**Stated exercise:** Print each of the items below word for word, keeping every line the same.

**Records shown:**

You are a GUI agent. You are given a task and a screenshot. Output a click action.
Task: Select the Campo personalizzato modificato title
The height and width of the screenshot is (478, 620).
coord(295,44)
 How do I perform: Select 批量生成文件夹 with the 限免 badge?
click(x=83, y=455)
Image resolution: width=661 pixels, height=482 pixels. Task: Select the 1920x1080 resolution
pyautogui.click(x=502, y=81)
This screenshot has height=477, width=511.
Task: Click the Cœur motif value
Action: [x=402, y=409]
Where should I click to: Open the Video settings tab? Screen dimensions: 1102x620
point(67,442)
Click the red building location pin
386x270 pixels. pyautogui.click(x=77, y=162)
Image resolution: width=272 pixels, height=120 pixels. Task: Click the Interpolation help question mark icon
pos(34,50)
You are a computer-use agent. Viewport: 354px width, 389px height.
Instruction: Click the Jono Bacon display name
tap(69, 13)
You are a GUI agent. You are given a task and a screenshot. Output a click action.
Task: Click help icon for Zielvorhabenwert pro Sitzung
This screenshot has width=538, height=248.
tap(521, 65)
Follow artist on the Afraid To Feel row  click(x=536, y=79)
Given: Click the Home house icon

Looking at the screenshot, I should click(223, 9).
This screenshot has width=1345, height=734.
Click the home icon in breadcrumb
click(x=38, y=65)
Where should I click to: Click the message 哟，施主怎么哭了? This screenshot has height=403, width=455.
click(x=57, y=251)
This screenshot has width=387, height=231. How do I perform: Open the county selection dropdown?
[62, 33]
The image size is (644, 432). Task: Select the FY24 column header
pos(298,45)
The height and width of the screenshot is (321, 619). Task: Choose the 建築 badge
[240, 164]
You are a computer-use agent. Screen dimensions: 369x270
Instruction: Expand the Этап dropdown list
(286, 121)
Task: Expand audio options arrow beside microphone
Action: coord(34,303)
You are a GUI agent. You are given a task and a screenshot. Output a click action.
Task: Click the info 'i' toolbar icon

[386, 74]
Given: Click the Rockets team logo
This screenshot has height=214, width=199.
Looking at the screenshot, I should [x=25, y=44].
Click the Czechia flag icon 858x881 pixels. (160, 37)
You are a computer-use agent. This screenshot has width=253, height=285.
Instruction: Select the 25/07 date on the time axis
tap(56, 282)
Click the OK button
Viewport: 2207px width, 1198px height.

**Expected answer:**
You are a GUI agent. You are given a task and a screenshot. Output a click action.
Task: Select the Campo personalizzato modificato title
The height and width of the screenshot is (478, 620).
coord(295,44)
 How do I perform: Select 批量生成文件夹 with the 限免 badge?
click(x=83, y=455)
Image resolution: width=661 pixels, height=482 pixels. Task: Select the 1920x1080 resolution
pyautogui.click(x=502, y=81)
This screenshot has height=477, width=511.
Task: Click the Cœur motif value
Action: [x=402, y=409]
Where should I click to: Open the Video settings tab? Screen dimensions: 1102x620
point(67,442)
Click the red building location pin
386x270 pixels. pyautogui.click(x=77, y=162)
Image resolution: width=272 pixels, height=120 pixels. Task: Click the Interpolation help question mark icon
pos(34,50)
You are a computer-use agent. Viewport: 354px width, 389px height.
Instruction: Click the Jono Bacon display name
tap(69, 13)
You are a GUI agent. You are given a task and a screenshot. Output a click action.
Task: Click help icon for Zielvorhabenwert pro Sitzung
This screenshot has width=538, height=248.
tap(521, 65)
Follow artist on the Afraid To Feel row  click(x=536, y=79)
Given: Click the Home house icon

Looking at the screenshot, I should click(223, 9).
This screenshot has width=1345, height=734.
Click the home icon in breadcrumb
click(x=38, y=65)
Where should I click to: Click the message 哟，施主怎么哭了? This screenshot has height=403, width=455.
click(x=57, y=251)
This screenshot has width=387, height=231. How do I perform: Open the county selection dropdown?
[62, 33]
The image size is (644, 432). Task: Select the FY24 column header
pos(298,45)
The height and width of the screenshot is (321, 619). Task: Choose the 建築 badge
[240, 164]
You are a computer-use agent. Screen dimensions: 369x270
Instruction: Expand the Этап dropdown list
(286, 121)
Task: Expand audio options arrow beside microphone
Action: coord(34,303)
You are a GUI agent. You are given a task and a screenshot. Output a click action.
Task: Click the info 'i' toolbar icon

[386, 74]
Given: Click the Rockets team logo
This screenshot has height=214, width=199.
Looking at the screenshot, I should [x=25, y=44].
Click the Czechia flag icon 858x881 pixels. (160, 37)
You are a computer-use agent. This screenshot has width=253, height=285.
Instruction: Select the 25/07 date on the time axis
tap(56, 282)
Click the OK button
Viewport: 2207px width, 1198px height.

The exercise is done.